Brano proposto ::
Tutte le sere per cinque anni, tra il 1989 e il 1994, Andrea Barbato, giornalista della tv e della carta stampata, ha indirizzato da Rai3 una cartolina a persone più o meno famose. Il 25 febbraio 1992 la cartolina fu per Beppe Grillo.
“Caro Beppe Grillo, avevo pensato dapprima di formare il numero del suo telefonino e di collegarmi con lei, come lei stesso invita a fare, durante lo spettacolo. Poi ho preferito che ciascuno resti a casa propria, lei sul palcoscenico davanti a platee entusiaste, io nello studio tv. Lei è bravissimo, esilarante, inarrivabile. Devo spendere subito gli aggettivi più lusinghieri di cui dispongo per due motivi. Il primo è che lei li merita davvero, con una comicità mai inutile, sempre in sintonia con quello che accade. Il secondo motivo è difensivo: spero di evitare la telefonata corale, che lei dedica a qualche personaggio della tv o della cronaca, e durante la quale la platea in coro, magistralmente diretta dal suo gesto, rivolge all’ignaro che ha risposto un invito molto esplicito e brusco. Una parola, un imperativo, che nella tv di oggi suona persino blanda, se si ascolta quello che viene detto da mattina a sera, ma che chi le parla, per quell’ipocrisia borghese che un tempo si chiamava ‘buona educazione’, non vuole ripetere. Rischiando di entrare nell’elenco di coloro che riceveranno questo messaggio corale, vorrei azzardarmi a muovere a un uomo libero e intelligente come lei, caro Grillo, qualche obiezione. Forse, se non altro, degna d’essere discussa.

Compito da svolgere :: Trascrivi dal brano sulla cartolina a Beppe Grillo il pezzo che va da "Tutte le sere" fino a "per Beppe Grillo.".

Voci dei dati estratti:
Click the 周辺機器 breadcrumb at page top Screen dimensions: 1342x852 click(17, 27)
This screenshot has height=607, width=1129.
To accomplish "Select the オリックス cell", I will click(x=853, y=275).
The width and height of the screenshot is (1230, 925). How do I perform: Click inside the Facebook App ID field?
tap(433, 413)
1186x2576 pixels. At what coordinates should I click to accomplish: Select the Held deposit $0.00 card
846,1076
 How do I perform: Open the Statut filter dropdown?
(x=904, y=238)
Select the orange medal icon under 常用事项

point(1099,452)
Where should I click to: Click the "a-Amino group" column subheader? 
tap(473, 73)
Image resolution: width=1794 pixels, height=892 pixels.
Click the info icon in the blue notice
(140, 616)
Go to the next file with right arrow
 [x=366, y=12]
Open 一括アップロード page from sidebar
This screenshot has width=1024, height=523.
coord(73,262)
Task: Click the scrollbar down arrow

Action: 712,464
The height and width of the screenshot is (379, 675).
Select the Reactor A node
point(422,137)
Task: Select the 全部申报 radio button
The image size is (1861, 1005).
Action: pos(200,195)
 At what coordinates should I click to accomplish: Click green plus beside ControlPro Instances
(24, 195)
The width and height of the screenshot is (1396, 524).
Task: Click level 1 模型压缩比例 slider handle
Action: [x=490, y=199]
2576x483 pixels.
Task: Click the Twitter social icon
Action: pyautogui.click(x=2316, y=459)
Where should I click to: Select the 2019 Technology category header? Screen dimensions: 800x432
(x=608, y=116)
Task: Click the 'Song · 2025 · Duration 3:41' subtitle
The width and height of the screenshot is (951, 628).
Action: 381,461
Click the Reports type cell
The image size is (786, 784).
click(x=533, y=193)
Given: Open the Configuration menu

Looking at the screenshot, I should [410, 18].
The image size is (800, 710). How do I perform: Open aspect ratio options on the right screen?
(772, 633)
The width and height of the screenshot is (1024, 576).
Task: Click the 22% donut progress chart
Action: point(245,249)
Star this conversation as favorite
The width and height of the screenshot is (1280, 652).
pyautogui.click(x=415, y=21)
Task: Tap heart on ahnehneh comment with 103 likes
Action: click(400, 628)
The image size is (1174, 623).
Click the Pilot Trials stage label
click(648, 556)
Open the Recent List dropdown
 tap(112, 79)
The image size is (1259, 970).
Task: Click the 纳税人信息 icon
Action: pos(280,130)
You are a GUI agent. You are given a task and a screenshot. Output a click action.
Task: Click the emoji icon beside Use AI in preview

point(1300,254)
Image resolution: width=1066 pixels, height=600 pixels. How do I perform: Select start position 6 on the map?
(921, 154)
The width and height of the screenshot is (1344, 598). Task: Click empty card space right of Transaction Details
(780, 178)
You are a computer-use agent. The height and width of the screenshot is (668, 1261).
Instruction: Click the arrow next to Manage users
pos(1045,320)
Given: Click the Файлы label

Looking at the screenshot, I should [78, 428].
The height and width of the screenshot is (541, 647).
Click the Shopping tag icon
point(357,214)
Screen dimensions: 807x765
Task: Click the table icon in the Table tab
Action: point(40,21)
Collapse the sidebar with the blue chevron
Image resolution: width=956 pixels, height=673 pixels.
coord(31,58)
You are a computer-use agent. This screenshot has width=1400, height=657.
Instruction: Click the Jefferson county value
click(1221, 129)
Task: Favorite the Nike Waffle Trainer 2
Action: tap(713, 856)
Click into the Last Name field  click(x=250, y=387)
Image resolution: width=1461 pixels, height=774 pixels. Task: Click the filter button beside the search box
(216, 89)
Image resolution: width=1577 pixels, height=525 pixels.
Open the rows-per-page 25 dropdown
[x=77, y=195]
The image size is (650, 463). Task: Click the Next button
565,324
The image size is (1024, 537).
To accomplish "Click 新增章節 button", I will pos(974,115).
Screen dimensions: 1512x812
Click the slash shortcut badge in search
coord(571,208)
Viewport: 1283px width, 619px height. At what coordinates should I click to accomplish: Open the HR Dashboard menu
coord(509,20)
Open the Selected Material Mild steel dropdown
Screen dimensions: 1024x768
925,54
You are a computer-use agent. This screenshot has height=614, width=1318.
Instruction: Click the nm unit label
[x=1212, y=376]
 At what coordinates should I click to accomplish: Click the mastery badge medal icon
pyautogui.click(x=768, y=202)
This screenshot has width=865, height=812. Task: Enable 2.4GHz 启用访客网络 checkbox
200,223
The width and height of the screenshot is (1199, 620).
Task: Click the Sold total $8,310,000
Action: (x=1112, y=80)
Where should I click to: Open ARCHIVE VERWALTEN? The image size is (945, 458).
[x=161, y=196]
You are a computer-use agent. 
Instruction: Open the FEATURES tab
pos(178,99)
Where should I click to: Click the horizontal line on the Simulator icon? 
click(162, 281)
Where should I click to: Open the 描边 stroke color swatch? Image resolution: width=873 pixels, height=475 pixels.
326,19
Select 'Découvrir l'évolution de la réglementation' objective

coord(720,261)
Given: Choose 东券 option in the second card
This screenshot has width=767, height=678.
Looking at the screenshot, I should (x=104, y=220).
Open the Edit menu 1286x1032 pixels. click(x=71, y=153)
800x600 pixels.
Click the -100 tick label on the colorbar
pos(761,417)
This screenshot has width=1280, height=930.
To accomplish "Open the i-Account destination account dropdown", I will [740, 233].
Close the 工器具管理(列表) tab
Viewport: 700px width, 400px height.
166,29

Soluzione ::
Tutte le sere per cinque anni, tra il 1989 e il 1994, Andrea Barbato, giornalista della tv e della carta stampata, ha indirizzato da Rai3 una cartolina a persone più o meno famose. Il 25 febbraio 1992 la cartolina fu per Beppe Grillo.